Des temps de repos insuffisants et bien plus courts qu’ils n’en ont connu par le passé, c’est ce que dénoncent les membres du personnel de Brussels Airlines ces trois jours de grève.
“Avant, on avait des périodes de repos qui étaient fonction des services qu’on faisait”, raconte Luc Martin, chef de cabinet et délégué CNE. C’étaient des “repos conséquents”. Aujourd’hui, ces pauses sont “très courtes”.
Enchaîner trois vols dans une journée, suivis d’une nuit à l’étranger et d’une nouvelle journée où les vols se succèdent, voilà le genre de situation dans laquelle se retrouve le personnel navigant des compagnies aériennes. « Par exemple, tu pars le matin pour Hurghada en Égypte.

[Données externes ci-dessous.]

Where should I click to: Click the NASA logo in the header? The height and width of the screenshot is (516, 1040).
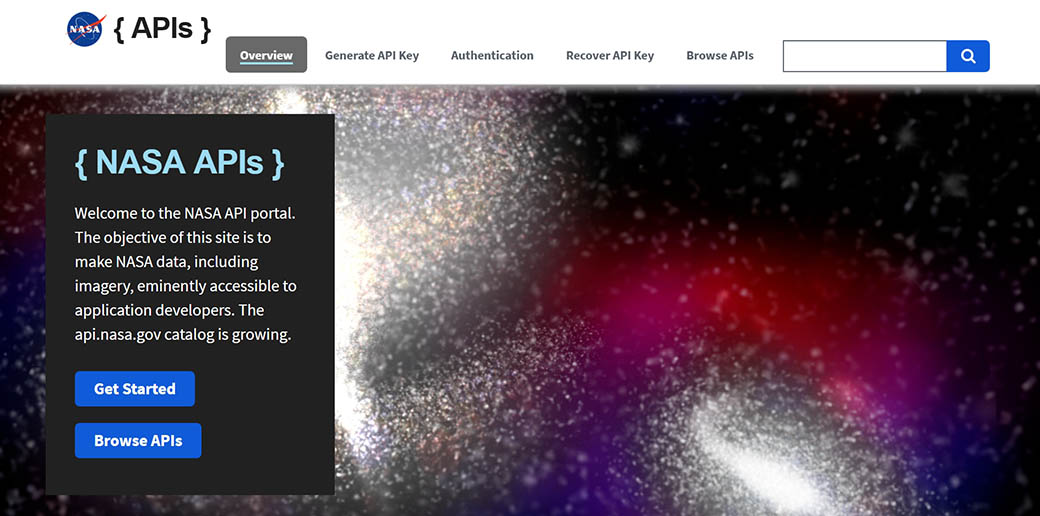point(85,29)
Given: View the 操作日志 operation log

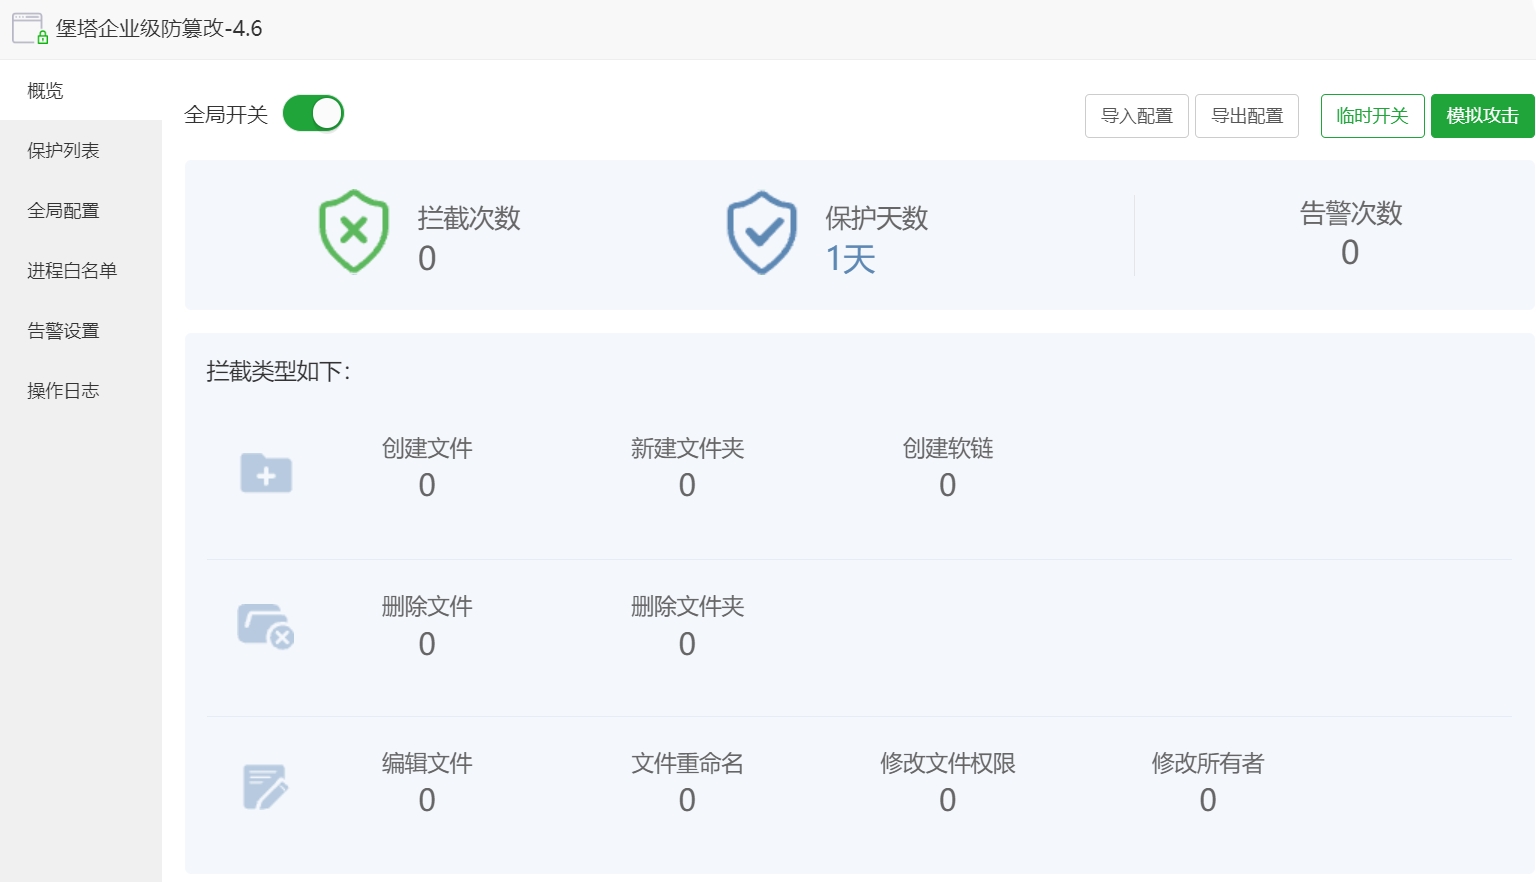Looking at the screenshot, I should pos(63,390).
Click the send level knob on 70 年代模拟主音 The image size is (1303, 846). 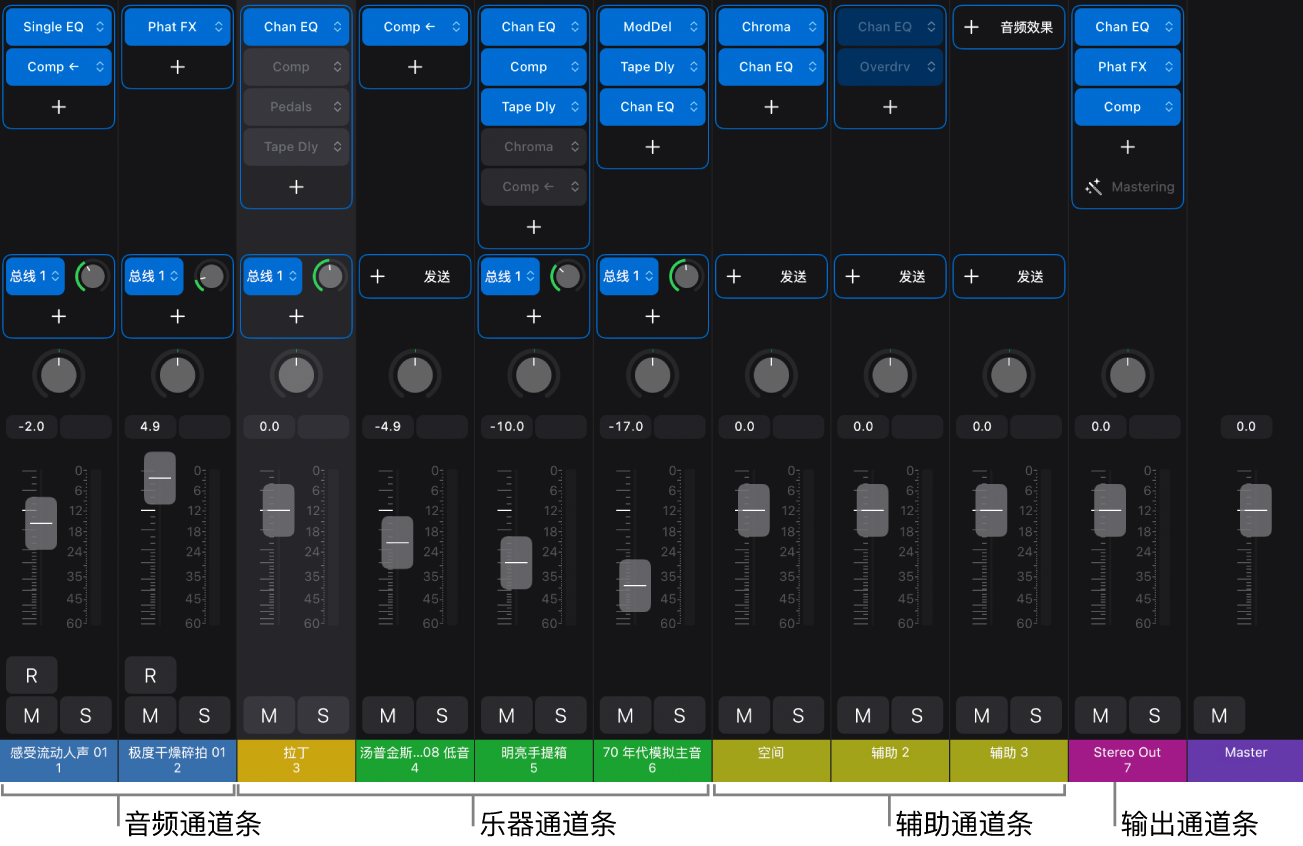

Tu fais un aller-retour, c’est-à-dire que tu pars tôt le matin et que tu rentres tard le soir. Le lendemain, en début d’après-midi, là encore, tu repars , un voyage qui pourrait être Genève, suivi d’une escale nocturne à Madrid, et le lendemain, tu reviens de Madrid, mais ça ne suffit pas, tu ne rentres pas chez toi, tu te dis “Tu peux faire l’aller-retour à Prague , par exemple. Et on peut continuer comme ça », a déclaré le commissaire Luc Martin.